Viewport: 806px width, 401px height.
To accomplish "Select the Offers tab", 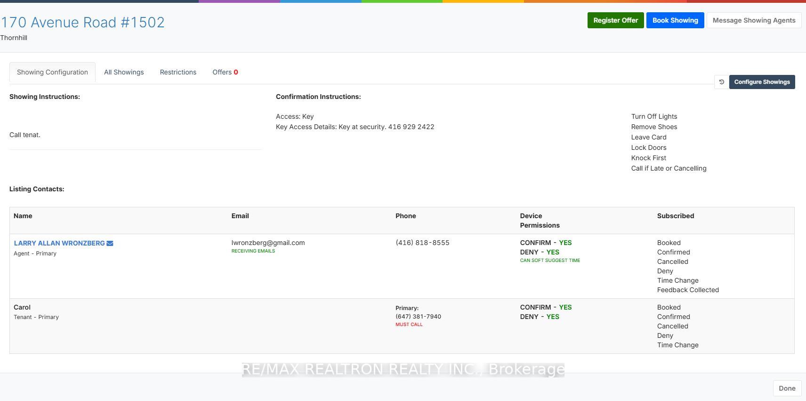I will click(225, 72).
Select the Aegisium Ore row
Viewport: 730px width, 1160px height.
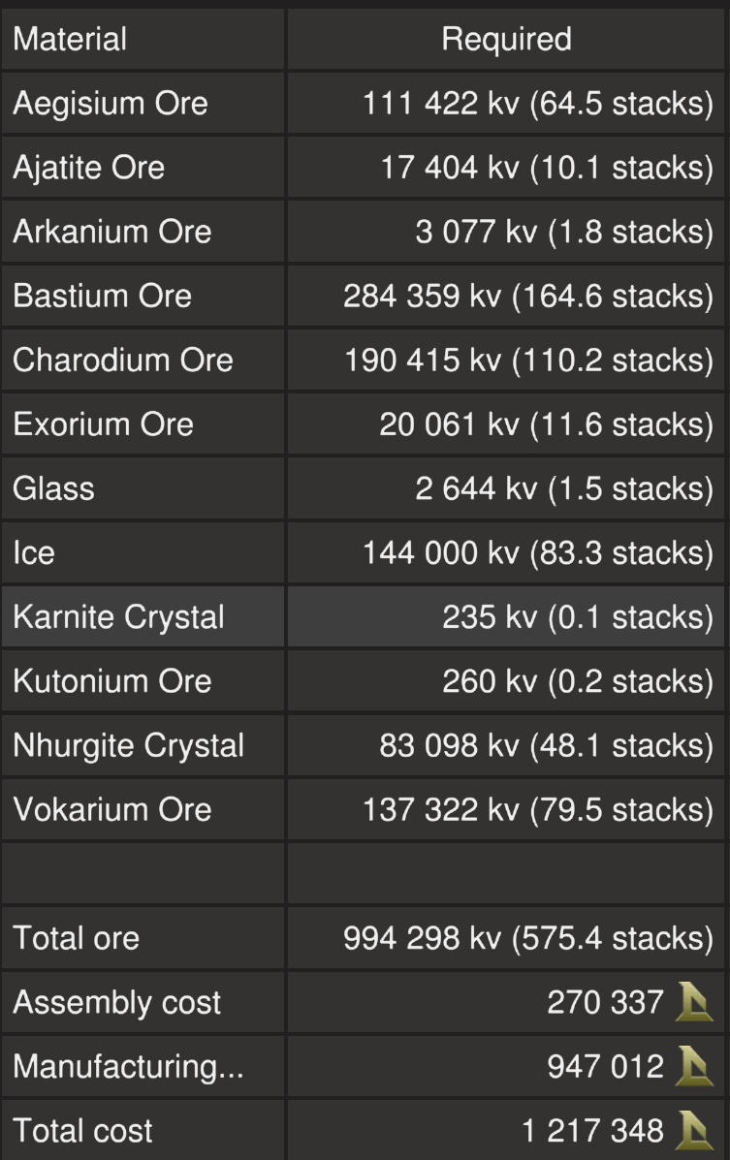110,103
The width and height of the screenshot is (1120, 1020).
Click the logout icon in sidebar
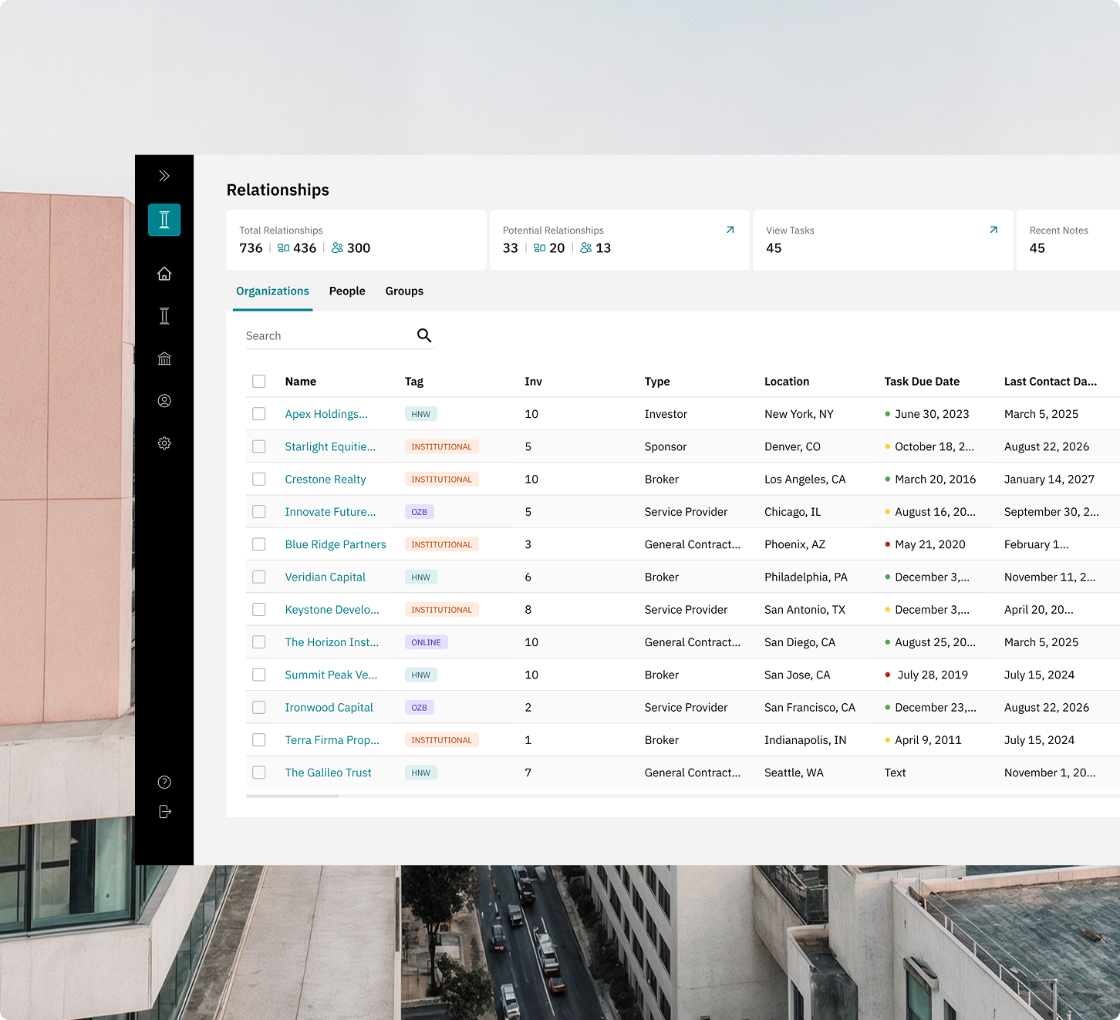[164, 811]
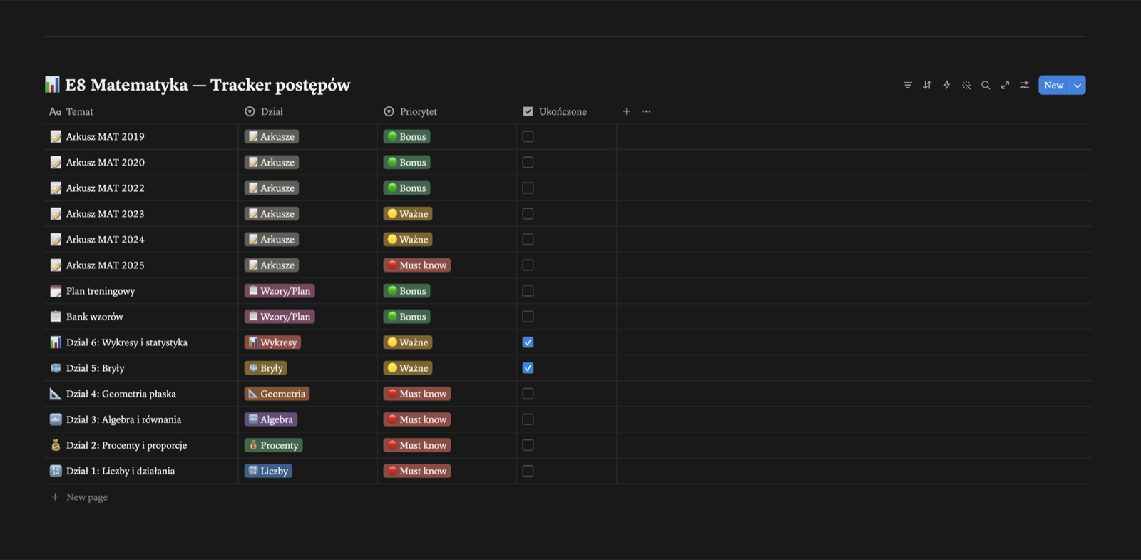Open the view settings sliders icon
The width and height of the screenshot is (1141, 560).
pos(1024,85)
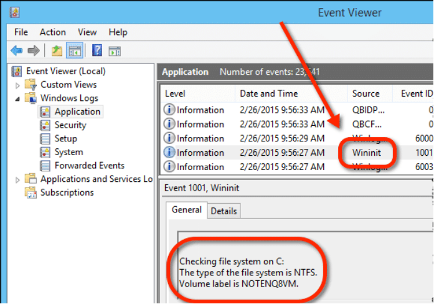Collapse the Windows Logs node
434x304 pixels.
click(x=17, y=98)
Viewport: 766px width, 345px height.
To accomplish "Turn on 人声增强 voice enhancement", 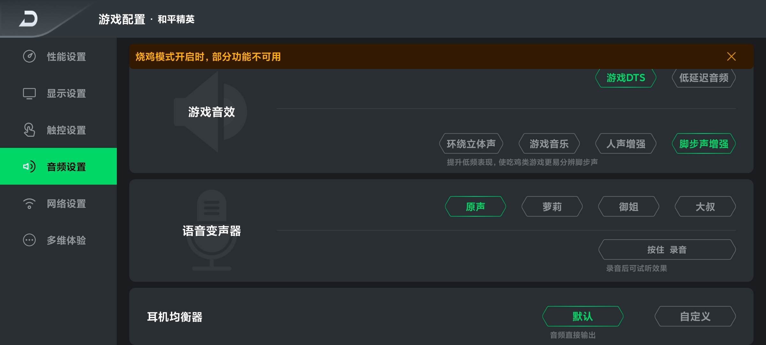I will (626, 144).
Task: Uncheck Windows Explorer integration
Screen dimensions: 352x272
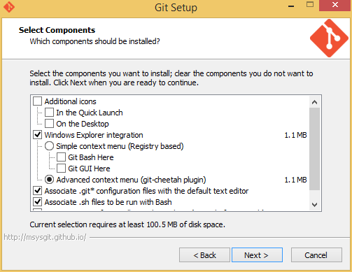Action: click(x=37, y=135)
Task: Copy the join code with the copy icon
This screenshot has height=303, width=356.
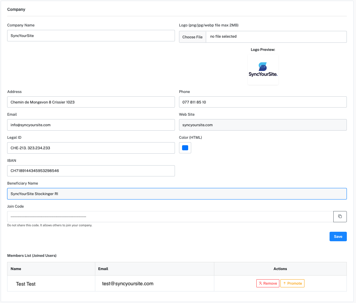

________________________________________

* _Exercise details_:
Rewrite the records as a numbered list, from the line that holds "Task: Uncheck Windows Explorer integration" through the end of the records, both ends included. Leave out blank lines and pictures.

* _Output_:
1. Task: Uncheck Windows Explorer integration
2. Screen dimensions: 352x272
3. Action: click(x=37, y=135)
4. Task: Copy the join code with the copy icon
5. This screenshot has height=303, width=356.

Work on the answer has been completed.